Understanding Audio Data Collection and Model Training for Nicla Voice

The Arduino Nicla Voice tutorial on custom ML models relies on the Record_and_stream example to collect training data. However, this example uses the G.722 codec to encode the audio, which limits the frequency range to approximately 50–7000 Hz.

This raises an important consideration: any model trained on G.722-encoded audio will inherently learn patterns based on this frequency-limited representation. When the model is later deployed and used with raw, unencoded audio input during inference on the Nicla Voice chip, there could be a mismatch that impacts classification accuracy—especially for signals with relevant features outside the G.722 range.

My primary goal is to classify audio signals that extend outside the G.722 bandwidth. With this in mind, I’m looking for guidance on the best practices for building models that align better with raw audio input on Nicla Voice.
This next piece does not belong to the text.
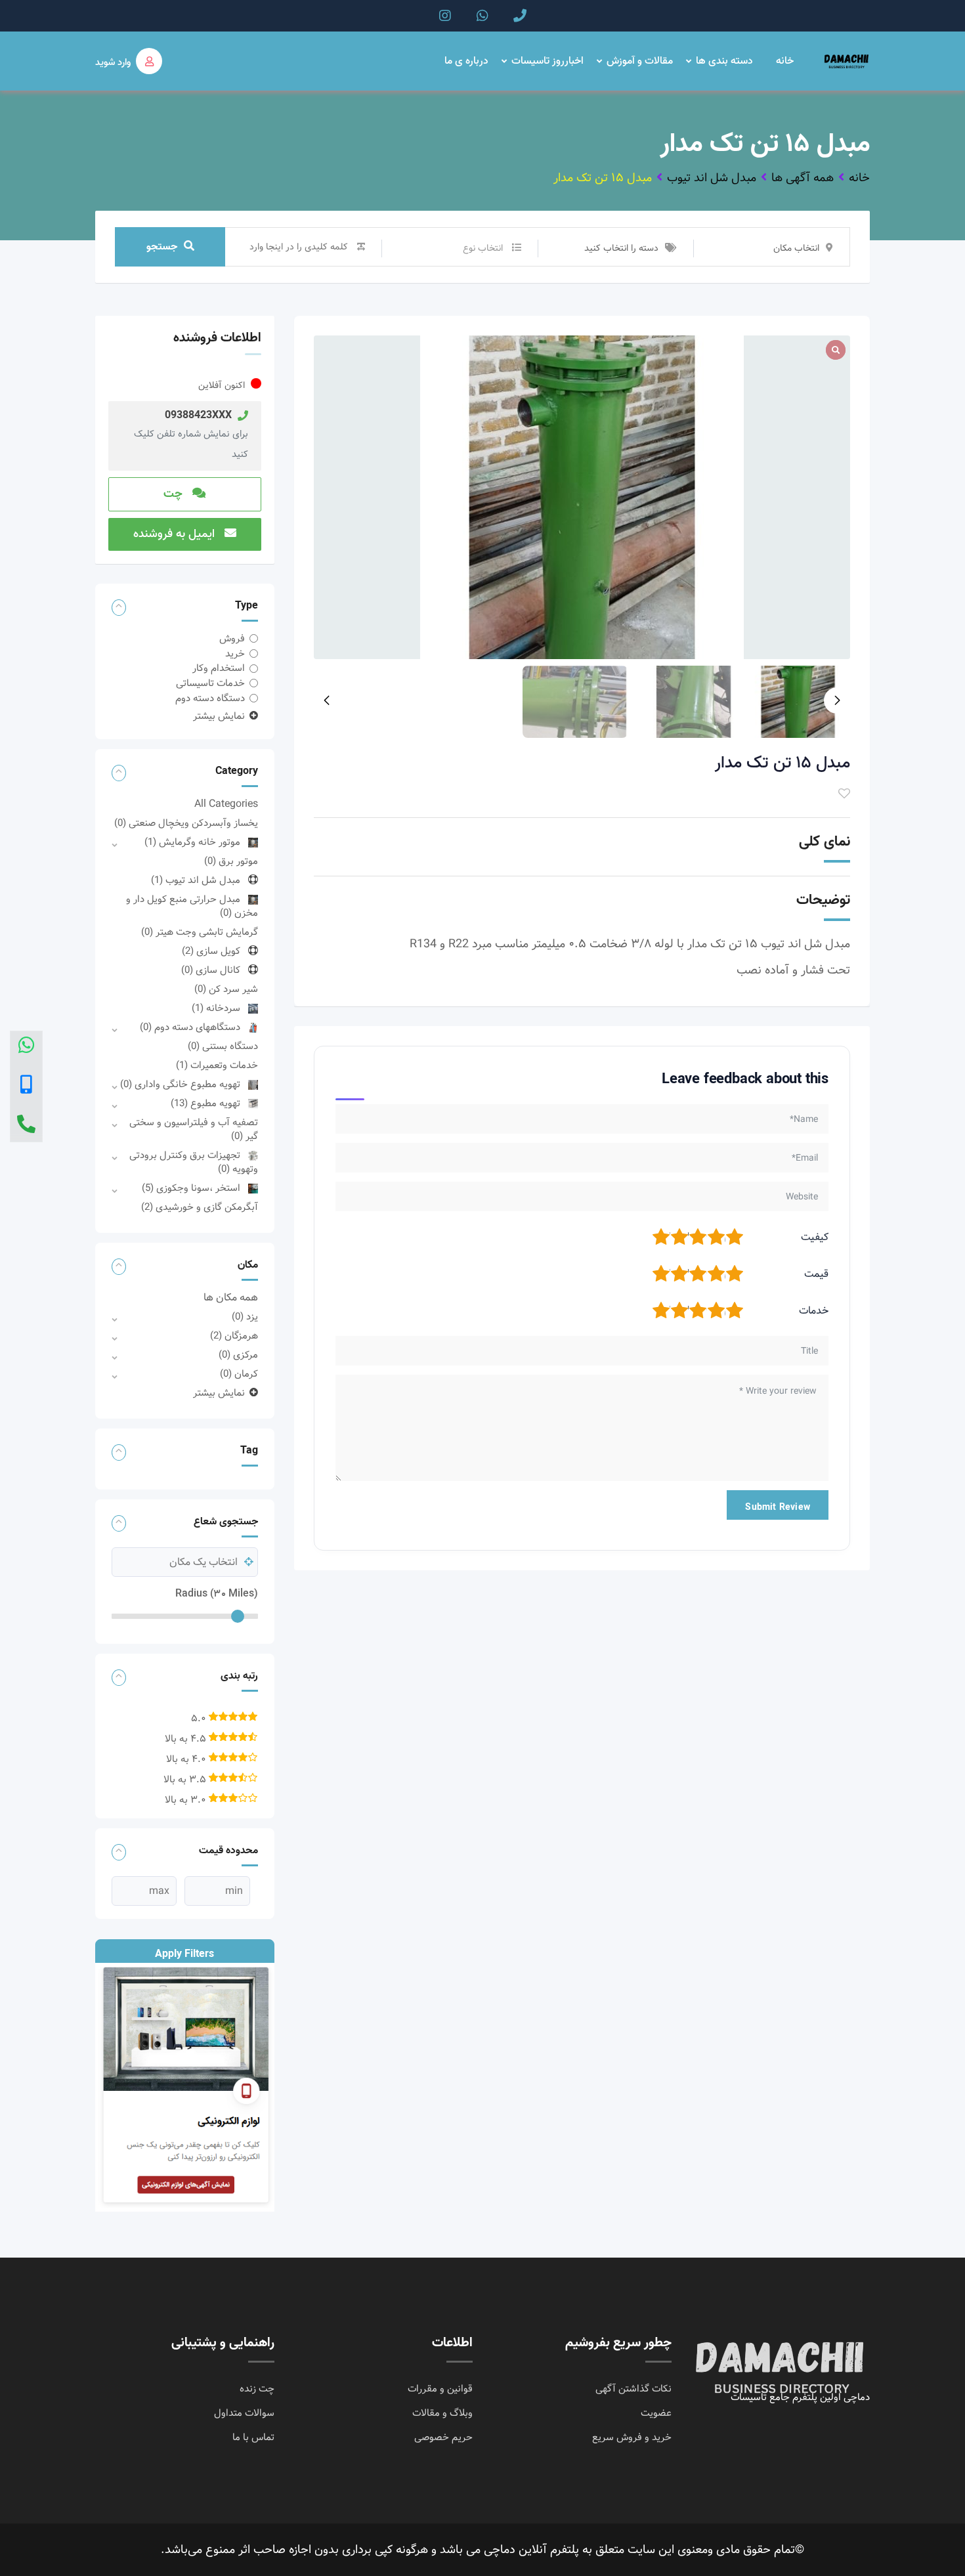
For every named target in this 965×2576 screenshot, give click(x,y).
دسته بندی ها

Which approaches would support access or record raw, uncompressed audio data directly from Nicla Voice (For 16-bit PCM, mono, 16 kHz: 16000 samples/sec × 16 bits/sample = 256000 bits/sec = 32 kB/sec ). Currently I'm considering SPI to stream and record raw audio are there simpler alternatives?

Any insights would be greatly appreciated!

The 16 kHz sample rate limits the "raw" bandwidth to 8 kHz. Do you have a good reason to believe that this is significantly different than 7 kHz?

There have been very few posts on this forum regarding the Nicla Voice, and none I've seen reporting success with voice recognition, so you may be on your own.

Yes, I need faint signal detection outside the G.722 range. Will do the SPI then, thanks.